Namun, dalam praktiknya, HJ dan T tidak melaksanakan janji untuk membayar tunggakan kepada supplier lama, meskipun telah menerima dana dari pencairan invoice. Hal ini terus berlangsung hingga Juli 2024, hingga bisnis catering akhirnya berhenti total.
Untuk menunjukkan itikad baik, kliennya dan Defison beberapa kali telah melakukan pertemuan beserta kuasa hukumnya untuk menjelaskan kondisi usaha katering yang berhenti total sehingga tidak ada pemasukan
untuk melunasi utang.
“Sebagai bentuk kesungguhan, kliennya menawarkan jaminan berupa aset pribadi.

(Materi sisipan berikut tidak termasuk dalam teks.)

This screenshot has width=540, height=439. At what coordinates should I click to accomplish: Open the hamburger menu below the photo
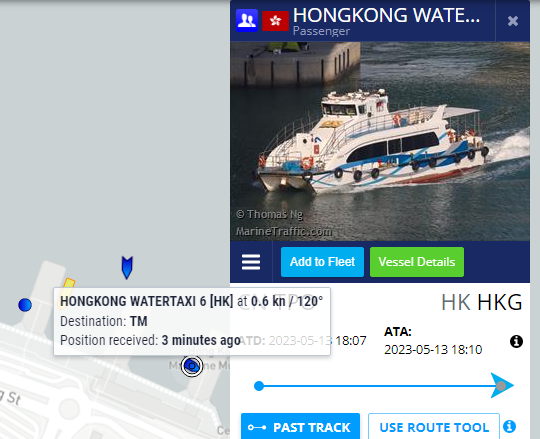point(251,262)
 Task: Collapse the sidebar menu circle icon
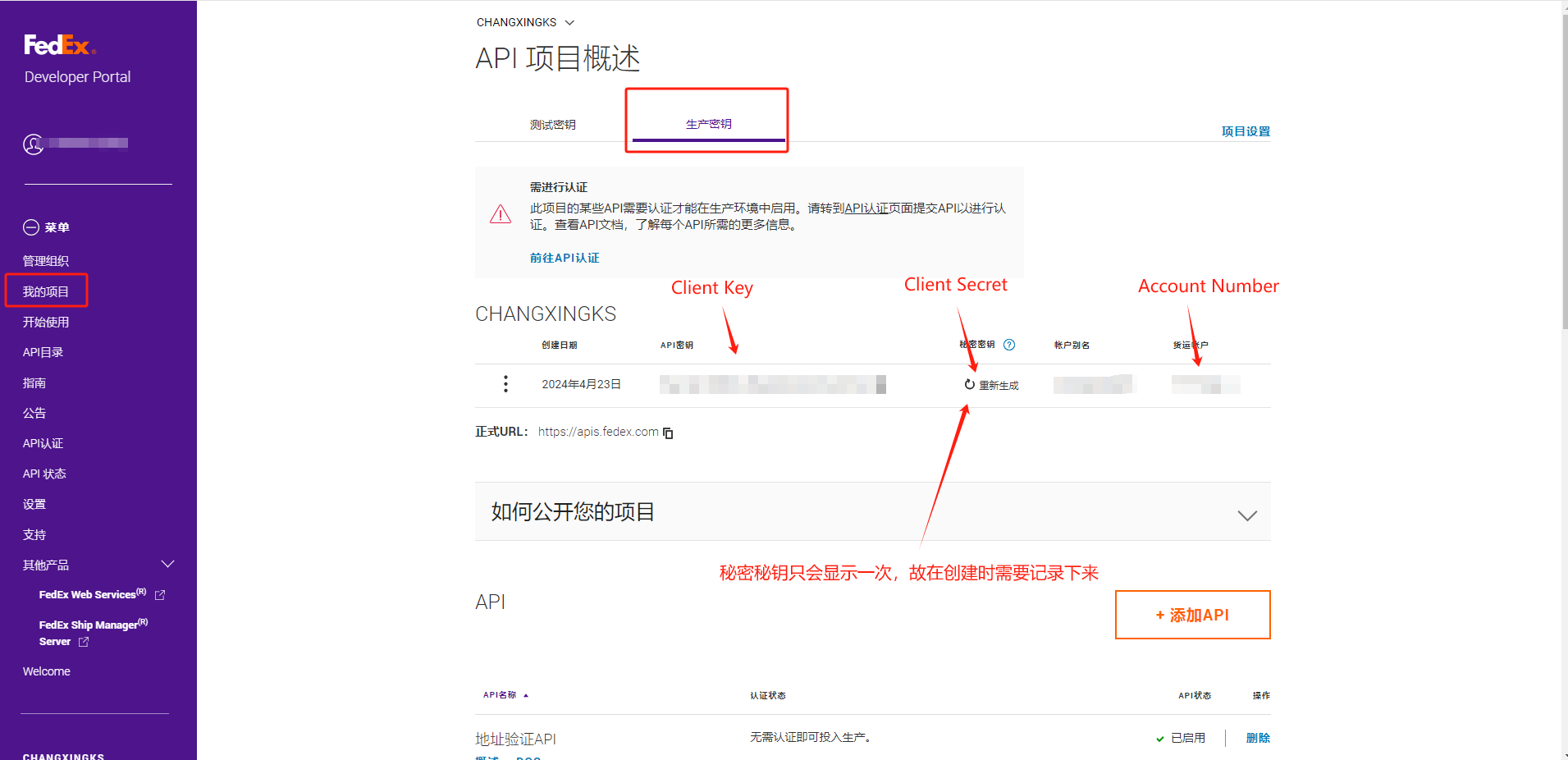click(x=31, y=227)
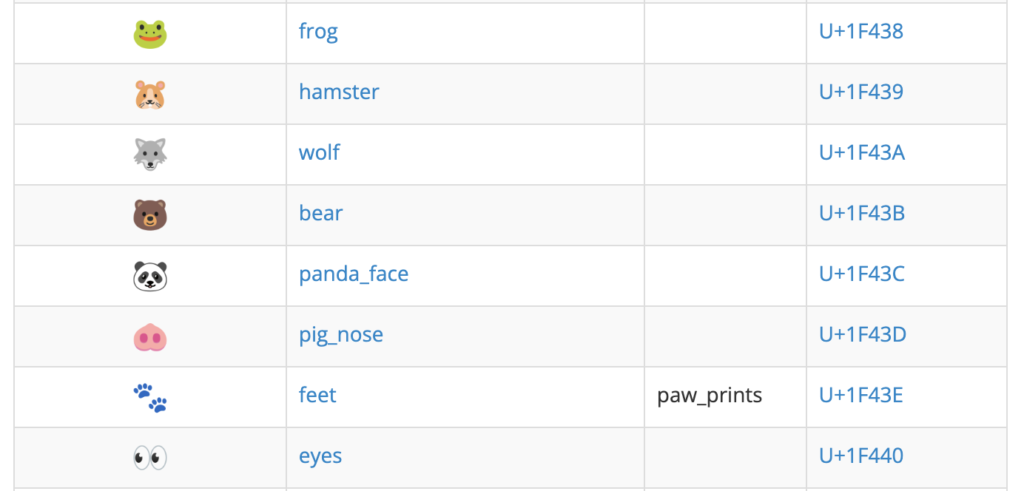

Defison memilih mobil, dan pada 31 Agustus 2024 mobil tersebut diserahkan beserta dokumen pendukungnya. Penyerahan jaminan ini menunjukkan bahwa tidak ada niat menghindari kewajiban, melainkan murni keterbatasan kemampuan finansial akibat usaha yang macet,” pungkasnya.
Kuasa hukum juga meminta pihak Unit Reskrim Polsek Batam Kota untuk netral dalam melakukan pemeriksaan terhadap kasus yang dialami oleh kliennya.
“Kami berharap semua pihak menghormati proses hukum yang berjalan secara profesional dan objektif, serta tidak menjadikan jalur pidana sebagai alat tekanan dalam sengketa bisnis yang sejatinya bersifat perdata. Kami meminta Reskrim Polsek Batu Kota bersikap adil didalam permasalahan ini. Karena dalam kasus ini juga melibatkan anggota Polri dan itu sudah kami sampaikan dalam Berita Acara Pemeriksaan (BAP) di Polsek Batam Kota,” tandasnya.